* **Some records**
========================================
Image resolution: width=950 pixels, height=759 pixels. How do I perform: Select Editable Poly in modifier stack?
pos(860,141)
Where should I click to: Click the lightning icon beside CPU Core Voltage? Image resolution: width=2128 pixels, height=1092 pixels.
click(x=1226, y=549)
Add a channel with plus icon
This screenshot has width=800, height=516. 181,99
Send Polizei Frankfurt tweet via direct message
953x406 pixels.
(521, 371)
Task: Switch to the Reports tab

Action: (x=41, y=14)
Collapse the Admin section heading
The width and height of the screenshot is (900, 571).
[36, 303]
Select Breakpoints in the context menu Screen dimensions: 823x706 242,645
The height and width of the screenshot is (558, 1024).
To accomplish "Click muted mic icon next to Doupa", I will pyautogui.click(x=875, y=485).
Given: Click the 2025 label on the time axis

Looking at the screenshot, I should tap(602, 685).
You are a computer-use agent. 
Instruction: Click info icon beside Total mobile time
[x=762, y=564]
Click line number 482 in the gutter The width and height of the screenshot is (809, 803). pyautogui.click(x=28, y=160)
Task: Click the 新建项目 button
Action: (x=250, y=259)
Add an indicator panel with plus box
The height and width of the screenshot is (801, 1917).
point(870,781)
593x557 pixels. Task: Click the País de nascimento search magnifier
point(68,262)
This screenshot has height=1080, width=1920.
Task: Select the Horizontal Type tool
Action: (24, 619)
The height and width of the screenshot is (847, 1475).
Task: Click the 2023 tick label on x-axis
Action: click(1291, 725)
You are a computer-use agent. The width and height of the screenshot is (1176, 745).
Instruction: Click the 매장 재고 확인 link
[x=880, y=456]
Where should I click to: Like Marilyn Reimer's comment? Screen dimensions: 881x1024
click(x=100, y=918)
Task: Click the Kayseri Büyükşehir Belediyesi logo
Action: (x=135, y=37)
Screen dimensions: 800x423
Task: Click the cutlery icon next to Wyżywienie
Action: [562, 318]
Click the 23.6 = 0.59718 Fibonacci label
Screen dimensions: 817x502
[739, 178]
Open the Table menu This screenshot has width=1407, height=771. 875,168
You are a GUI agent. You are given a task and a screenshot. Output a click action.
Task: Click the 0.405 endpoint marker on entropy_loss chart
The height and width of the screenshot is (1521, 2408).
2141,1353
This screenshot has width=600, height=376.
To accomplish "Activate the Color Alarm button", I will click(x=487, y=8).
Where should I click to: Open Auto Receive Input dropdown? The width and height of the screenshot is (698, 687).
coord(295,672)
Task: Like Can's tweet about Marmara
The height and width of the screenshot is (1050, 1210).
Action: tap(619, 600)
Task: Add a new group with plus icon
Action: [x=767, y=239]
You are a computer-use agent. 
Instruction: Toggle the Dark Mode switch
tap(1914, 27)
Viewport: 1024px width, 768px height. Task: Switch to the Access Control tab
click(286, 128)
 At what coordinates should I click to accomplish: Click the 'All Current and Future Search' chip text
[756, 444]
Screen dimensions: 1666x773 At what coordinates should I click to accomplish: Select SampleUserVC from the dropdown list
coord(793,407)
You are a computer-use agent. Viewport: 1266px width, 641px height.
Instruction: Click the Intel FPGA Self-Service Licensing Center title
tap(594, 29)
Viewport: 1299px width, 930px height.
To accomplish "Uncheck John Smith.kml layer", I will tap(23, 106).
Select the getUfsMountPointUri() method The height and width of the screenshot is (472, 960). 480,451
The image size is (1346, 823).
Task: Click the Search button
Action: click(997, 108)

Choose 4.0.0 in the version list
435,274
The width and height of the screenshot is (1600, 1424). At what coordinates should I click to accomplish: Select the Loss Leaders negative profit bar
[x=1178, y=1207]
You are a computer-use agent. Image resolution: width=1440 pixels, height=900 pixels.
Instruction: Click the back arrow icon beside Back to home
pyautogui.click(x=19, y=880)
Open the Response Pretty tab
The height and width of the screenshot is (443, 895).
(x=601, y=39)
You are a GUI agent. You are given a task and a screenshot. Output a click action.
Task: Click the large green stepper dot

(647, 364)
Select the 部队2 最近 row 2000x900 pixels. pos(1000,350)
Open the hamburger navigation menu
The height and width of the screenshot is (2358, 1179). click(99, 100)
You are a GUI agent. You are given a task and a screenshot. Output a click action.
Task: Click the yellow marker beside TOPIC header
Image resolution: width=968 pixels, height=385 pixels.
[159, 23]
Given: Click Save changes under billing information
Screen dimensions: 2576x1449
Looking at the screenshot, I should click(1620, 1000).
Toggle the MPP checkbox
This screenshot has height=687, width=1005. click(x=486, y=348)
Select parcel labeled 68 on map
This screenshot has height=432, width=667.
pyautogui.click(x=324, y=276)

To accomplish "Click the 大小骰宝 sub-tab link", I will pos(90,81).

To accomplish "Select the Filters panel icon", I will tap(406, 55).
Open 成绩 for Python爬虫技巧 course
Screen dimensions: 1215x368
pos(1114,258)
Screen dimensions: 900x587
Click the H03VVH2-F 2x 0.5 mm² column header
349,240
========================================
* **Task statement**
Quote all of the lines above word for word.

* **Solution**
Image resolution: width=950 pixels, height=759 pixels. How do I perform: Select Editable Poly in modifier stack?
pos(860,141)
Where should I click to: Click the lightning icon beside CPU Core Voltage? Image resolution: width=2128 pixels, height=1092 pixels.
click(x=1226, y=549)
Add a channel with plus icon
This screenshot has width=800, height=516. 181,99
Send Polizei Frankfurt tweet via direct message
953x406 pixels.
(521, 371)
Task: Switch to the Reports tab

Action: (x=41, y=14)
Collapse the Admin section heading
The width and height of the screenshot is (900, 571).
[36, 303]
Select Breakpoints in the context menu Screen dimensions: 823x706 242,645
The height and width of the screenshot is (558, 1024).
To accomplish "Click muted mic icon next to Doupa", I will pyautogui.click(x=875, y=485).
Given: Click the 2025 label on the time axis

Looking at the screenshot, I should tap(602, 685).
You are a computer-use agent. 
Instruction: Click info icon beside Total mobile time
[x=762, y=564]
Click line number 482 in the gutter The width and height of the screenshot is (809, 803). pyautogui.click(x=28, y=160)
Task: Click the 新建项目 button
Action: (x=250, y=259)
Add an indicator panel with plus box
The height and width of the screenshot is (801, 1917).
point(870,781)
593x557 pixels. Task: Click the País de nascimento search magnifier
point(68,262)
This screenshot has height=1080, width=1920.
Task: Select the Horizontal Type tool
Action: (24, 619)
The height and width of the screenshot is (847, 1475).
Task: Click the 2023 tick label on x-axis
Action: click(1291, 725)
You are a computer-use agent. The width and height of the screenshot is (1176, 745).
Instruction: Click the 매장 재고 확인 link
[x=880, y=456]
Where should I click to: Like Marilyn Reimer's comment? Screen dimensions: 881x1024
click(x=100, y=918)
Task: Click the Kayseri Büyükşehir Belediyesi logo
Action: (x=135, y=37)
Screen dimensions: 800x423
Task: Click the cutlery icon next to Wyżywienie
Action: [562, 318]
Click the 23.6 = 0.59718 Fibonacci label
Screen dimensions: 817x502
[739, 178]
Open the Table menu This screenshot has width=1407, height=771. 875,168
You are a GUI agent. You are given a task and a screenshot. Output a click action.
Task: Click the 0.405 endpoint marker on entropy_loss chart
The height and width of the screenshot is (1521, 2408).
2141,1353
This screenshot has width=600, height=376.
To accomplish "Activate the Color Alarm button", I will click(x=487, y=8).
Where should I click to: Open Auto Receive Input dropdown? The width and height of the screenshot is (698, 687).
coord(295,672)
Task: Like Can's tweet about Marmara
The height and width of the screenshot is (1050, 1210).
Action: tap(619, 600)
Task: Add a new group with plus icon
Action: [x=767, y=239]
You are a computer-use agent. 
Instruction: Toggle the Dark Mode switch
tap(1914, 27)
Viewport: 1024px width, 768px height. Task: Switch to the Access Control tab
click(286, 128)
 At what coordinates should I click to accomplish: Click the 'All Current and Future Search' chip text
[756, 444]
Screen dimensions: 1666x773 At what coordinates should I click to accomplish: Select SampleUserVC from the dropdown list
coord(793,407)
You are a computer-use agent. Viewport: 1266px width, 641px height.
Instruction: Click the Intel FPGA Self-Service Licensing Center title
tap(594, 29)
Viewport: 1299px width, 930px height.
To accomplish "Uncheck John Smith.kml layer", I will tap(23, 106).
Select the getUfsMountPointUri() method The height and width of the screenshot is (472, 960). 480,451
The image size is (1346, 823).
Task: Click the Search button
Action: click(997, 108)

Choose 4.0.0 in the version list
435,274
The width and height of the screenshot is (1600, 1424). At what coordinates should I click to accomplish: Select the Loss Leaders negative profit bar
[x=1178, y=1207]
You are a computer-use agent. Image resolution: width=1440 pixels, height=900 pixels.
Instruction: Click the back arrow icon beside Back to home
pyautogui.click(x=19, y=880)
Open the Response Pretty tab
The height and width of the screenshot is (443, 895).
(x=601, y=39)
You are a GUI agent. You are given a task and a screenshot. Output a click action.
Task: Click the large green stepper dot

(647, 364)
Select the 部队2 最近 row 2000x900 pixels. pos(1000,350)
Open the hamburger navigation menu
The height and width of the screenshot is (2358, 1179). click(99, 100)
You are a GUI agent. You are given a task and a screenshot. Output a click action.
Task: Click the yellow marker beside TOPIC header
Image resolution: width=968 pixels, height=385 pixels.
[159, 23]
Given: Click Save changes under billing information
Screen dimensions: 2576x1449
Looking at the screenshot, I should click(1620, 1000).
Toggle the MPP checkbox
This screenshot has height=687, width=1005. click(x=486, y=348)
Select parcel labeled 68 on map
This screenshot has height=432, width=667.
pyautogui.click(x=324, y=276)

To accomplish "Click the 大小骰宝 sub-tab link", I will pos(90,81).

To accomplish "Select the Filters panel icon", I will tap(406, 55).
Open 成绩 for Python爬虫技巧 course
Screen dimensions: 1215x368
pos(1114,258)
Screen dimensions: 900x587
Click the H03VVH2-F 2x 0.5 mm² column header
349,240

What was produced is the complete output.